Dr. Emaline Montgomery, marine biologist and research scientist with DFO, collecting samples from the pens.

It’s been a year since a 12-week experiment saw sea cucumbers placed in pens at two Creative sites to explore the impacts of co-culturing giant red sea cucumbers alongside farm-raised fish, and the results are in!

Creative partnered with researchers at Canada’s Department of Fisheries and Oceans (DFO) and all involved were surprised and encouraged by the findings.

The study included pens that contained only fish, pens that contained only sea cucumbers, pens that had both fish and sea cucumbers, and pens with neither fish nor sea cucumbers.

The sea cucumbers housed with salmon did not significantly reduce the level of biofouling on the net pens, but the cucumbers did actively consume organic waste from the bottom of the pen.

Interestingly, sea cucumbers housed in empty pens – those without fish – did provide net cleaning services and reduced net-pen biofouling levels.

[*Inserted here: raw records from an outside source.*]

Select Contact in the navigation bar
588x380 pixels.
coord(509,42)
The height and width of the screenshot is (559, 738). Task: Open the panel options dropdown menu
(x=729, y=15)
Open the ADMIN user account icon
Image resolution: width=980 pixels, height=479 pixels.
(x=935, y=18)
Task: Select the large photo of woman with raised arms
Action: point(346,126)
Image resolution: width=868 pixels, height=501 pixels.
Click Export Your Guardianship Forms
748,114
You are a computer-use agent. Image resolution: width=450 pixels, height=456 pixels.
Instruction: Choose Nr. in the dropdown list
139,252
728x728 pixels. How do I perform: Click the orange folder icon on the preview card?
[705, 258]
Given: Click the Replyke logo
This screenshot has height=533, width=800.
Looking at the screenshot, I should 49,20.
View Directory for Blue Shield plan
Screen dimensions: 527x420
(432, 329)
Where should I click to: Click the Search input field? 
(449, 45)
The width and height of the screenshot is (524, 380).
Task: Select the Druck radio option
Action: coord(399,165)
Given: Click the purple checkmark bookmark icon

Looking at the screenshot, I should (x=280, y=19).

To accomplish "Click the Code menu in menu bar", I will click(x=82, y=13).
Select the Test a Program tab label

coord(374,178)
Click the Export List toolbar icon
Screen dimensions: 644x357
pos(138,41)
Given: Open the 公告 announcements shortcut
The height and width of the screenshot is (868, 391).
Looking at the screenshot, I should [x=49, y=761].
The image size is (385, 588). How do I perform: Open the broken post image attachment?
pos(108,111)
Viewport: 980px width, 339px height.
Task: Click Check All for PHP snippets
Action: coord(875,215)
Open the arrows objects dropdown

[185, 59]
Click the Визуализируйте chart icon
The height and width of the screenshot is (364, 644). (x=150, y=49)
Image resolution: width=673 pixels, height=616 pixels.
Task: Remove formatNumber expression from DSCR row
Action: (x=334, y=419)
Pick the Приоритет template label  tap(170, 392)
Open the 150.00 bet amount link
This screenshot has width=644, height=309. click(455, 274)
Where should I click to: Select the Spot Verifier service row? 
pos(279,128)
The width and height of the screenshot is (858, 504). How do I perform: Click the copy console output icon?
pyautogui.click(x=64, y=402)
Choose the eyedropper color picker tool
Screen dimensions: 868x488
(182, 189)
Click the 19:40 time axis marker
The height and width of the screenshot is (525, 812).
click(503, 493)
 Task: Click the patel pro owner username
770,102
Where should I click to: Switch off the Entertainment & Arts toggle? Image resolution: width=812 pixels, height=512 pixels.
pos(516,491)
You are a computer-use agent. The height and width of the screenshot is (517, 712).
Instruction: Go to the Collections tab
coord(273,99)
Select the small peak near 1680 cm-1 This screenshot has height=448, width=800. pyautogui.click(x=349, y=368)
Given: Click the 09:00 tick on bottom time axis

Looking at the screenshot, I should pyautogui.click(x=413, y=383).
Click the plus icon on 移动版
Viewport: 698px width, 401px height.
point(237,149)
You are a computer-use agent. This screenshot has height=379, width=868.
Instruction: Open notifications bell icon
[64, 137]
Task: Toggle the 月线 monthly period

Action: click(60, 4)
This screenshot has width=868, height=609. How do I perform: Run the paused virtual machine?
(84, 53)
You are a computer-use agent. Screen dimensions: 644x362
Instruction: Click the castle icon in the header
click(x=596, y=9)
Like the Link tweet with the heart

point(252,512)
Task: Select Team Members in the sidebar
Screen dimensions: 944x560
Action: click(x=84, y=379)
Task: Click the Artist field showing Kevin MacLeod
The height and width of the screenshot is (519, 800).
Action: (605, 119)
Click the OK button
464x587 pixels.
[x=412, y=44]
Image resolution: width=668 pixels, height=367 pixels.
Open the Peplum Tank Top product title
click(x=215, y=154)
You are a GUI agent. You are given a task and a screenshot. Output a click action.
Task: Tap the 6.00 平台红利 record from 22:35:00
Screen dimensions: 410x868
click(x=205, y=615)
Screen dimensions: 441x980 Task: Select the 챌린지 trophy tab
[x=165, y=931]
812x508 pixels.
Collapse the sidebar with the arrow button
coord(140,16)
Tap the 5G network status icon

A wild sea cucumber beside plentiful hydroids.

“When the sea cucumbers were with the salmon, they sat at the bottom of the pens, hung out, and fed there,” says Dr. Emaline Montgomery, a marine biologist and research scientist with DFO. “But when they were alone, they crawled and fed everywhere, including the fouling on the nets.”

The study’s findings indicate that sea cucumbers could provide different benefits to salmon farmers depending on their use, and that co-culture pairing may help reduce organic nutrients generated by raising salmon.

“Sea cucumbers and salmon didn’t interact negatively with each other,” says Dr. Montgomery. “It is a really positive sign in terms of health and behaviour; they couldn’t care less about one another.”
Montgomery is hopeful for future exploration of sea cucumbers as an extractive species and looks forward to potential collaborations with Creative Salmon.